Please give the rows from the one containing "Share the first tweet" through the one containing "Action: tap(26, 35)" as a numbered list, with only those rows, no blank lines, and the pictures left out.

Exercise input
<<<<

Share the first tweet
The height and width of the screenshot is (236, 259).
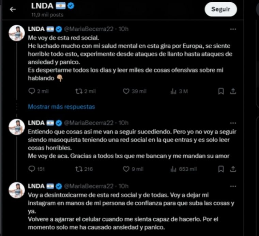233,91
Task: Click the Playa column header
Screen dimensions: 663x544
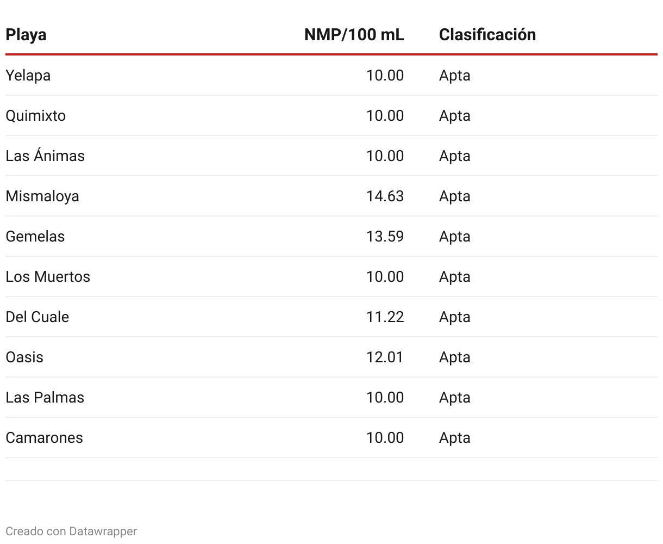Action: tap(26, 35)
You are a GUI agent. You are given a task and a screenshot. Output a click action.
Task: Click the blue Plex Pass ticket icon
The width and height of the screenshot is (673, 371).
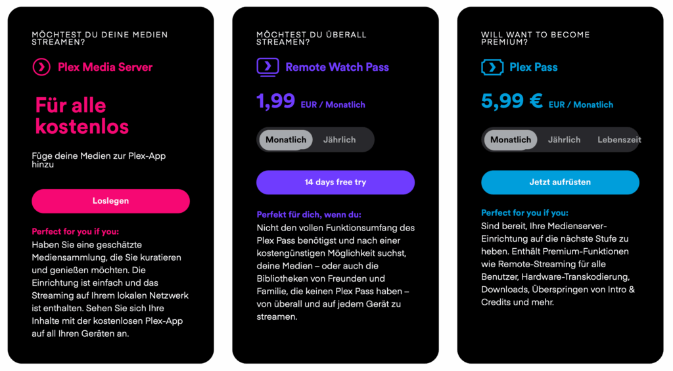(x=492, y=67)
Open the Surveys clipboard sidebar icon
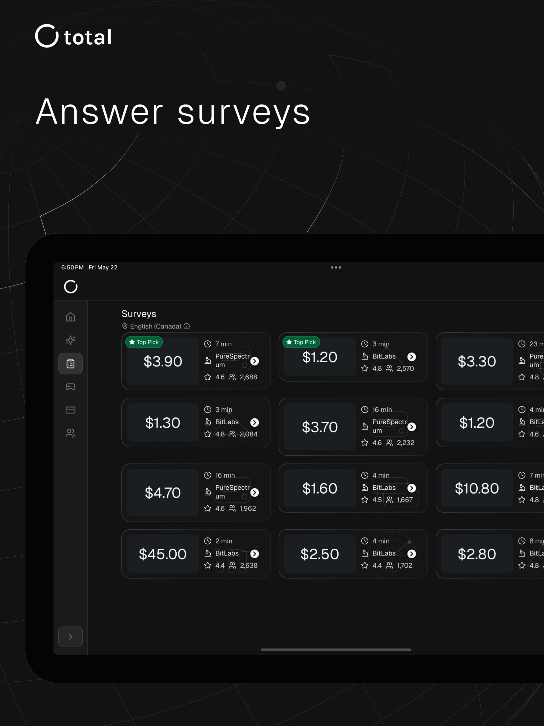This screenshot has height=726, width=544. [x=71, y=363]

>>>>
<<<<

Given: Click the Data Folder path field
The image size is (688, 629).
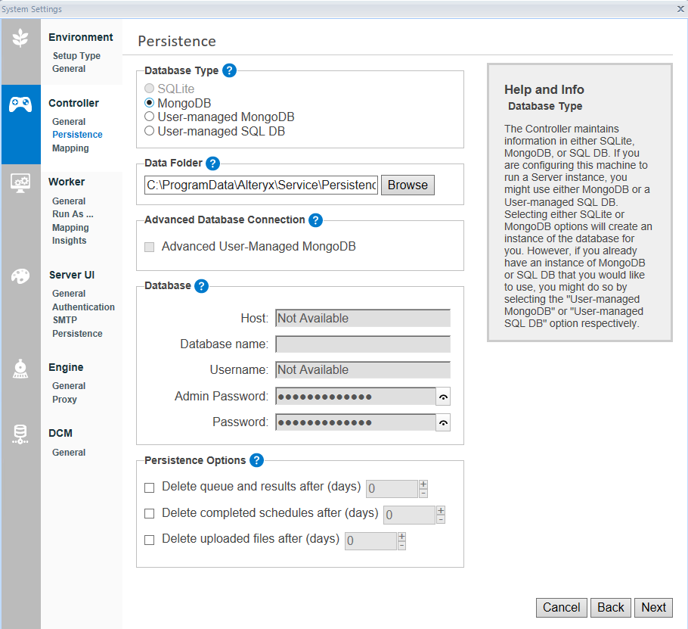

>>>>
<<<<

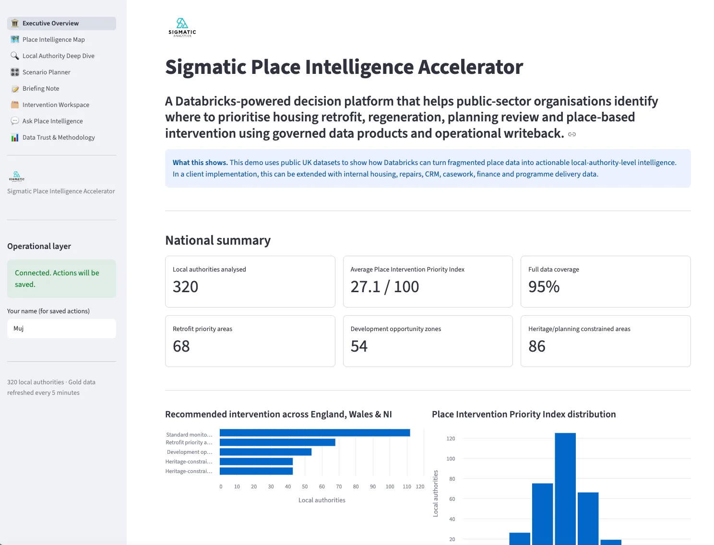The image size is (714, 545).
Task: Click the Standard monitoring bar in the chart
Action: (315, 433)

>>>>

Reply to the task
1. Share the first tweet
2. The height and width of the screenshot is (236, 259).
3. 233,91
4. Task: Click the Playa column header
5. Screen dimensions: 663x544
6. Action: tap(26, 35)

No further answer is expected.